Chapter 22 — Further Reading

Annotated pointers for going deeper, mapped to the standard texts and to free resources. The throughline to keep in mind: Fourier analysis is projection onto an orthogonal basis, so the most illuminating treatments are the ones that present it as linear algebra rather than as a bag of integral formulas.

Core linear algebra texts

  • Gilbert Strang, Introduction to Linear Algebra (5th/6th ed.), §§8.1–8.5 and §10. Strang is the right first stop because he tells exactly the story of this chapter: he treats functions as vectors with the inner product $\int fg$, presents the sines and cosines as an orthogonal basis, and frames Fourier coefficients as projections. His discussion of the discrete Fourier transform and the FFT (the $N\log N$ algorithm of §22.8) is especially clear and connects directly to the orthogonal-matrix viewpoint of Chapter 21. If you read one supplementary source, read this.

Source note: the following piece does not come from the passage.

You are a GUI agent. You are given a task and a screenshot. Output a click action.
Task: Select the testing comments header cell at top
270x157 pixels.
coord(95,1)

  • Gilbert Strang, Computational Science and Engineering, Chapter 4. A fuller, application-driven treatment of Fourier series, the DFT, the FFT, and their use in solving differential equations — the heat-equation motivation noted in §22.7. Heavier on signals and PDEs; excellent for physics and engineering readers who want to see the eigenfunction connection (sines and cosines as eigenfunctions of differentiation) developed in depth.

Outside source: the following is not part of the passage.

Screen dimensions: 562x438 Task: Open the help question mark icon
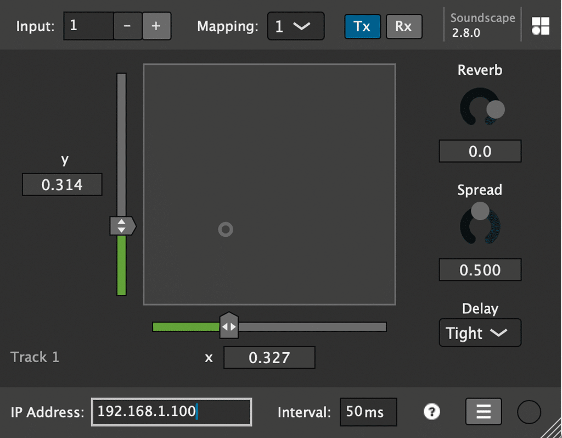pos(432,412)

  • Sheldon Axler, Linear Algebra Done Right (4th ed.), Chapter 6 (Inner Product Spaces). Axler builds inner product spaces, orthonormal bases, and orthogonal projection abstractly and rigorously, which is the proper foundation for the "functions are vectors" leap of §22.2. He does not dwell on Fourier series specifically, but his treatment of projection onto an orthonormal basis is exactly the theorem this chapter applies. The natural companion for the proof track and a clean lead-in to the abstract inner product spaces of Chapter 34.

Optimization and applications

  • Stephen Boyd and Lieven Vandenberghe, Introduction to Applied Linear Algebra: Vectors, Matrices, and Least Squares (VMLS), Chapters 5 and 12. Boyd and Vandenberghe's free textbook (available online) is the best place to see orthonormal bases and least squares treated as the practical, computational tools they are. Their framing of projection and least squares is the same one that makes truncation-as-best-approximation (§22.6) obvious. Pair it with their companion language Julia/Python notebooks to compute spectra and reconstructions yourself.

Signal processing, for the application side

  • Steven W. Smith, The Scientist and Engineer's Guide to Digital Signal Processing (free online). A famously accessible, intuition-first treatment of the DFT, the FFT, and real-world signal processing. Light on linear-algebra abstraction but superb on the engineering of the ideas in §22.7–22.8 — windowing, leakage, and why the FFT matters. Read alongside Strang to connect the geometry to the practice.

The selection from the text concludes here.